The only possible pollution is structural and results from the 
classless CNAME/DNAME wording/understanding in RFCs. I suspect that 
practicall testing will tell a lot, and that a few "legal" or "bold" 
decisions (le.g. the ".su" position regarding IDNA registrations or 
the Chinese TLDs and keywords) will make this to be addressed one way 
or another. There is a need to understand first the true nature of 
CNAME/DNAME in several areas (technical, legale, IP, operations, etc.)

>In such a model, can I understand what you propose would happen when 
>two name servers
>both have TLD's of the same name but different content?

This is non possible, so it would be a configuration bug. The root 
you use decides of the TLD name servers you call.
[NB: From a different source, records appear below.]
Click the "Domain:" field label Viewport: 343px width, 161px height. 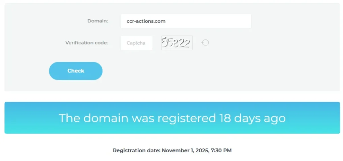click(97, 21)
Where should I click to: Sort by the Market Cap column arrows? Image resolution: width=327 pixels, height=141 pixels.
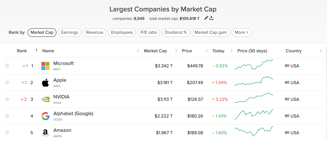[176, 51]
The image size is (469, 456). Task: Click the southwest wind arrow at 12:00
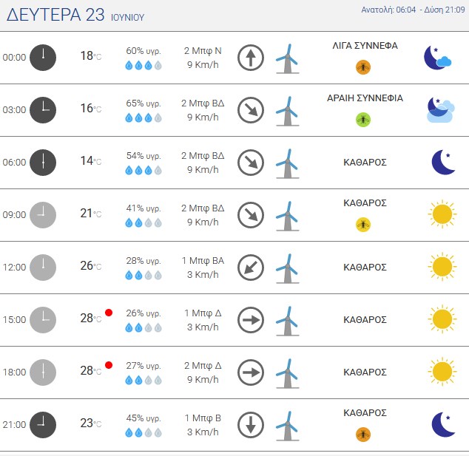[x=251, y=268]
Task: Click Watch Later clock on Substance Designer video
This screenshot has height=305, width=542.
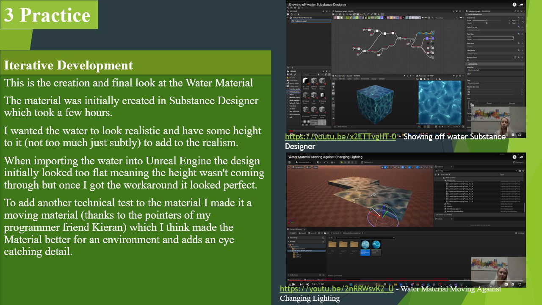Action: (x=514, y=5)
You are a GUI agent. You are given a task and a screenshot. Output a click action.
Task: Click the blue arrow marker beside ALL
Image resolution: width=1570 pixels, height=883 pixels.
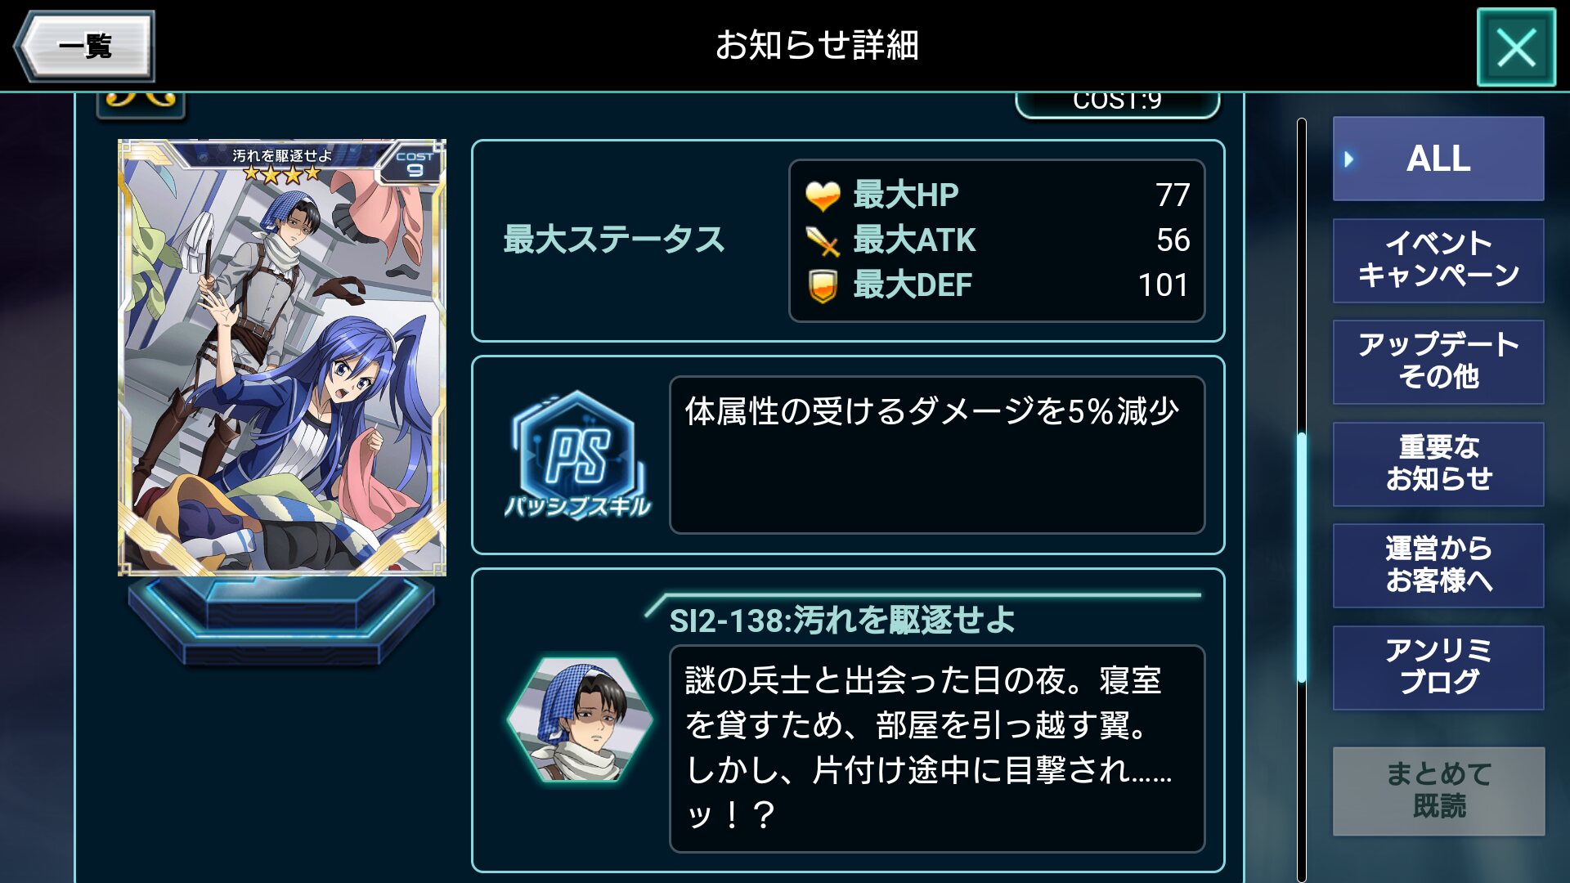(1349, 159)
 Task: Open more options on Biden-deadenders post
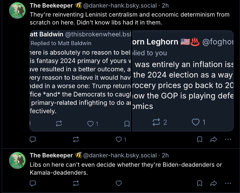click(x=228, y=183)
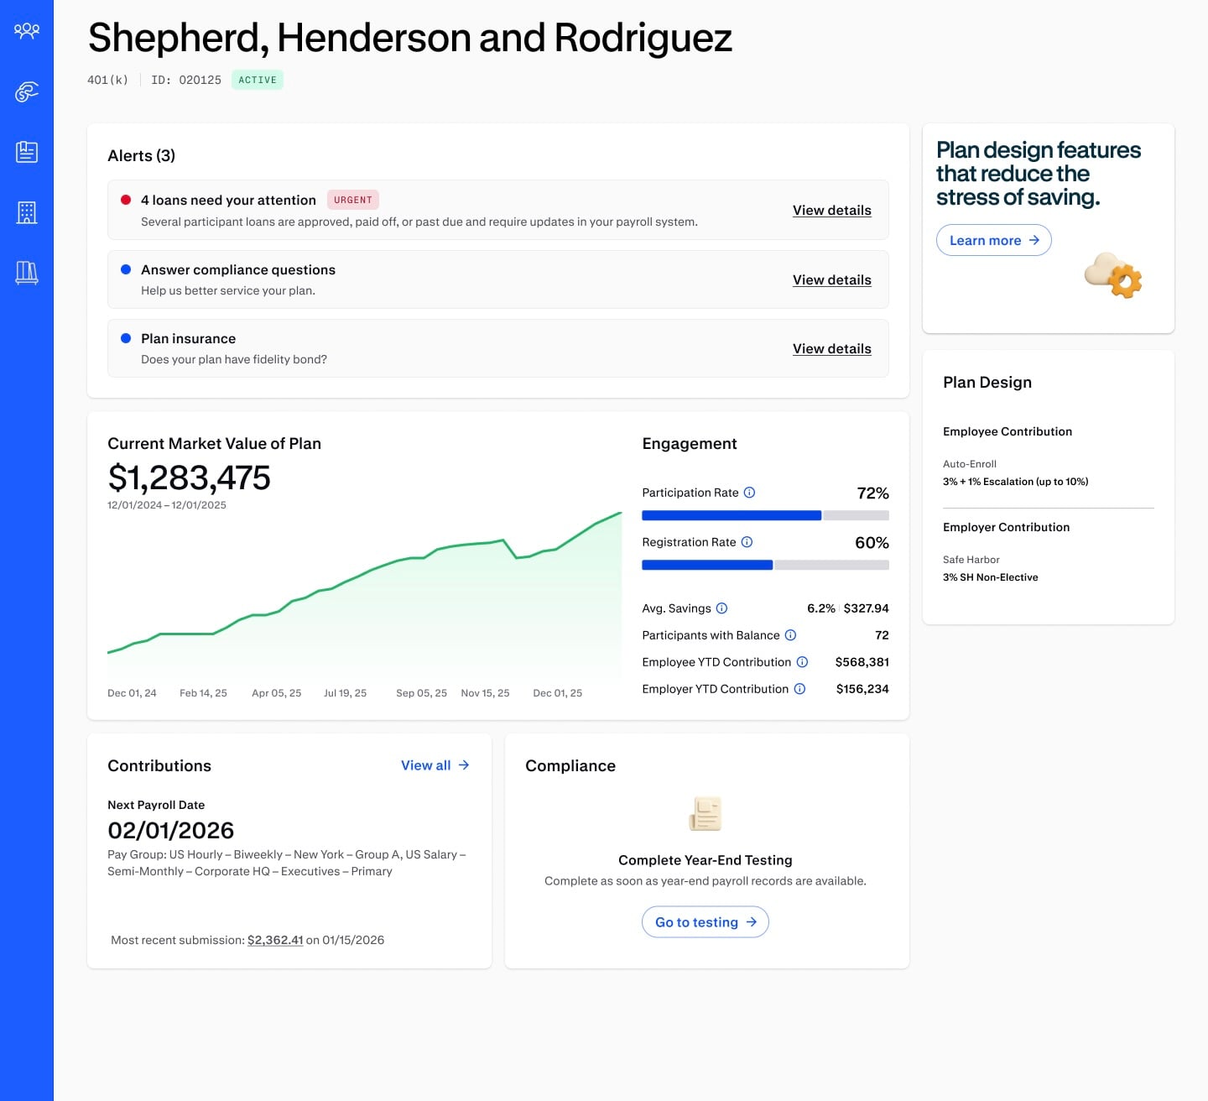Click the Learn more button
The width and height of the screenshot is (1208, 1101).
[993, 240]

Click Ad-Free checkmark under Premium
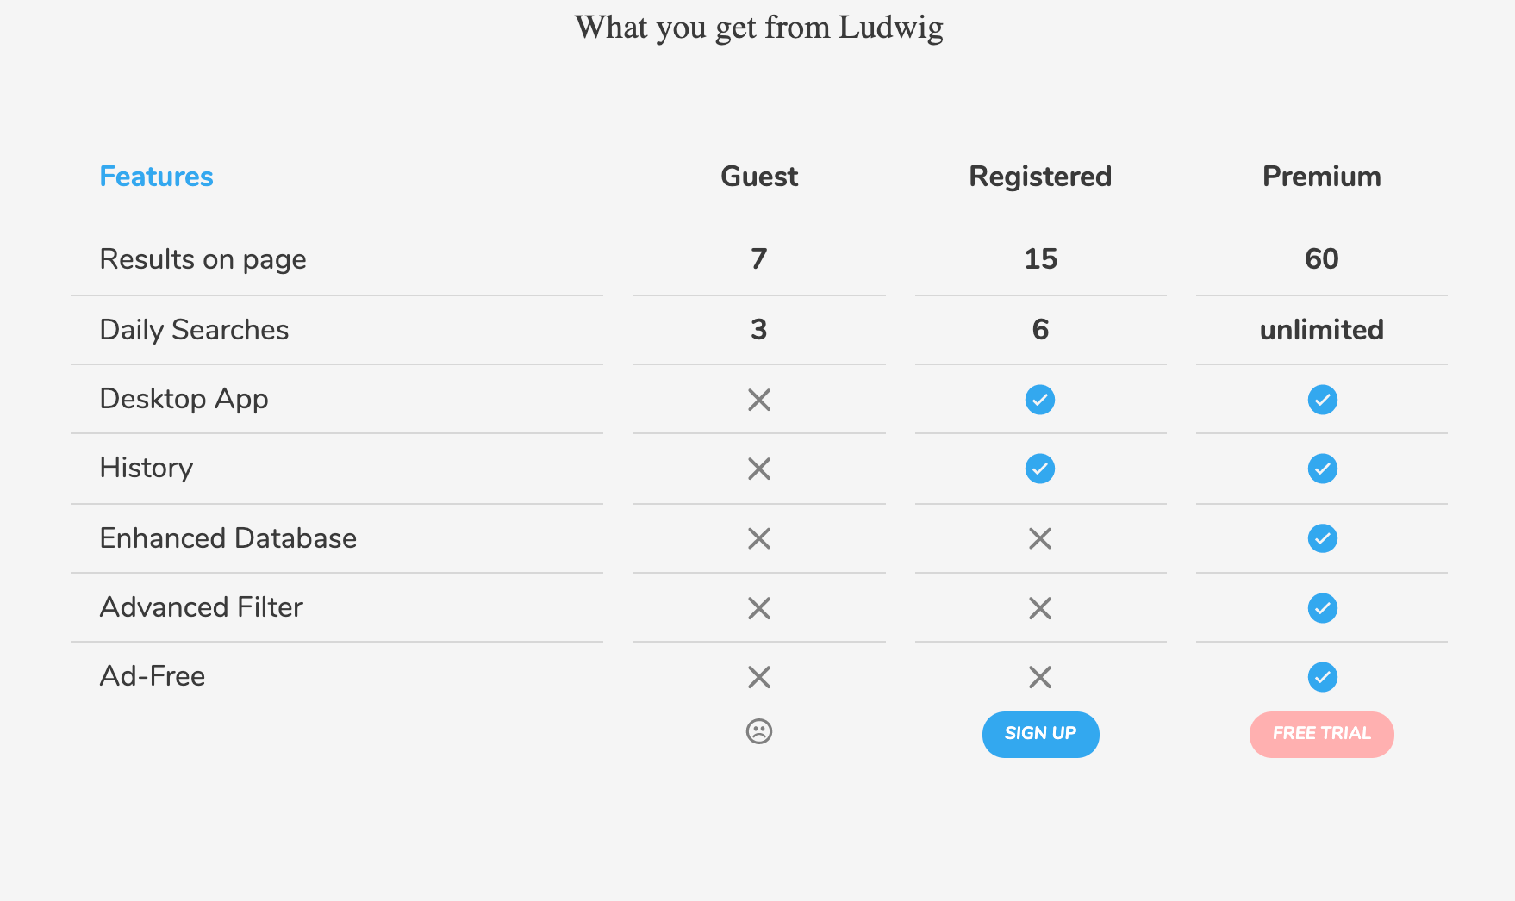[1323, 677]
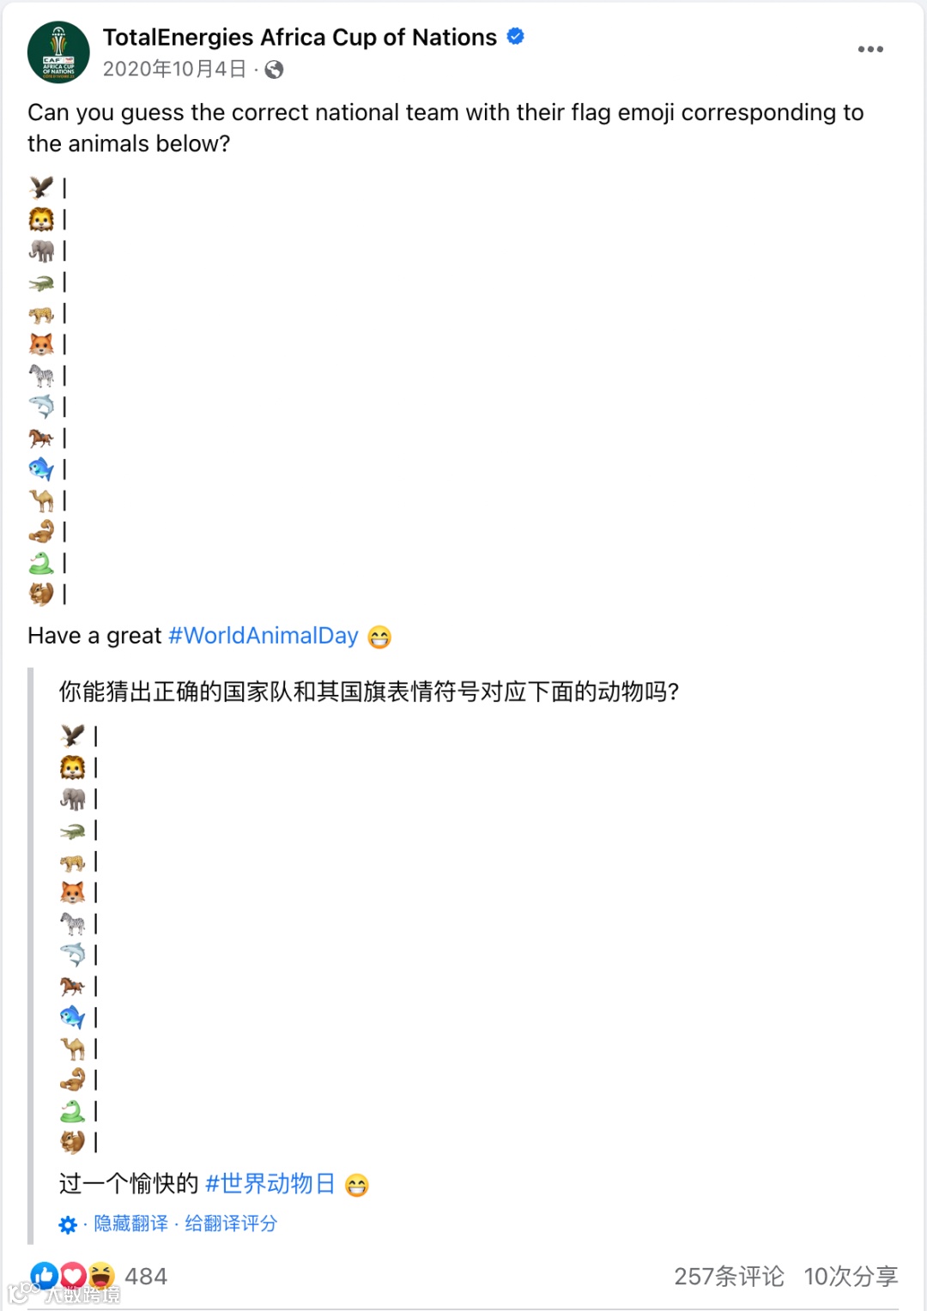Screen dimensions: 927x1311
Task: Open TotalEnergies Africa Cup of Nations page name
Action: click(300, 38)
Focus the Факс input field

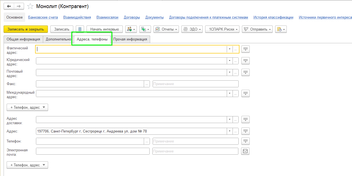click(90, 84)
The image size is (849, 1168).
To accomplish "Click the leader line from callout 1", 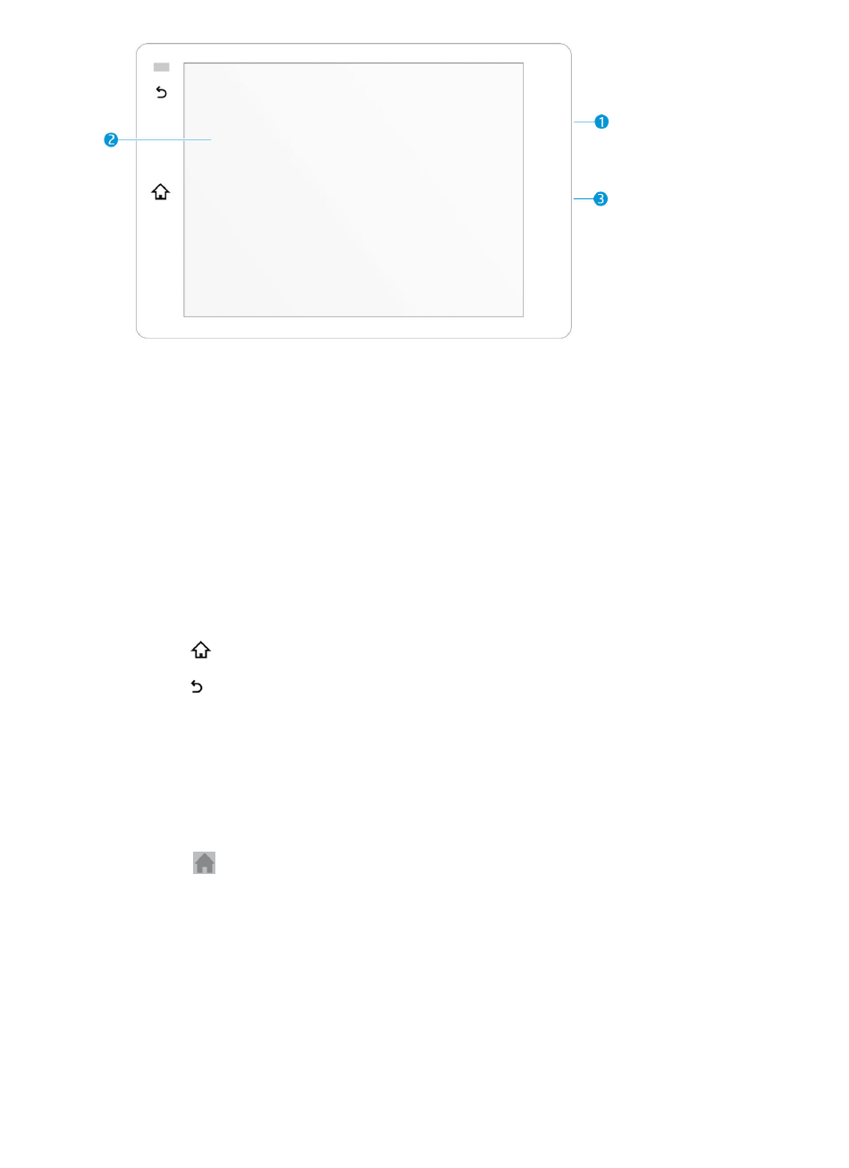I will click(584, 122).
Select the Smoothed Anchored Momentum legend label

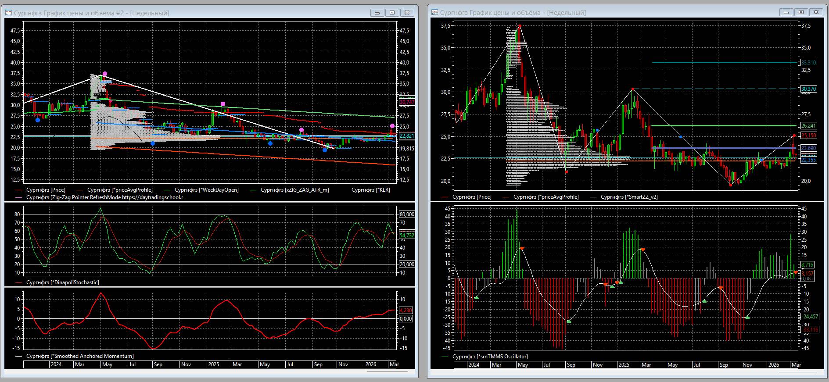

There is no recursion.

>I can easily see how content could
>be aggregated when non-overlapping TLDs appear (e.g. the appearance 
>of ".jcurranslongishTLD"
>would not likely to appear in any other name server other than the 
>one I inserted it into, and hence
>it's propagation would therefore be relatively safe), but the 
>appearance of a second ".com" whose
>subdomains had conflicts or regional TLD and commercial TLD of the 
>same name could be very
>problematic.

This is the case when people can access several alternative root 
server systems as it is the case to day, if used root does not 
cooperate like ORSN, i.e. synchronized with the NTIA, and if their 
ISP is providing recursion. There is no technical problem otherwise. 
If you decide to use a kid-protection oriented ".com" in your root 
there is no problem.

However, some people may wish to have different visions of the name 
space supported/accessed (for example on a linguistic basis). Then 
classes bring the solution.

>Do you propose inconsistent resolution based on the user's resolver 
>configuration
>of region/locale/provider, or blocking of all conflicting TLDs till 
>manual resolution, or some other
>mechanism?

I propose nothing. I just confirm that there are ways to more 
intelligently use the internet resources in order to achieve more for 
the same money, program, etc. and less hassle. And to respect the 
constitution of my own country regarding the cyber part of the 
citizens environment. For a simple reason: this is what they have 
been designed for - to make the internet work better (something 
OpenStand tends to translate as "sell better").

Now, the question is to know if there is no flaw in RFCs or in the 
way developers, technical users and end-users read them.

This is why this has to be tested. This is the purpose of the 
"HomeRoot" project. I suppose that most will use it in copyng the 
"crown-root". Then adding some black list and local TLD for 
simplified use. Then we will see how the grassroots-files 
differentiate for which result. And how the use compares with the 
root-server-system, and how the different root data publishers may 
decide to cooperate.

This is true MS-IG and open globalization.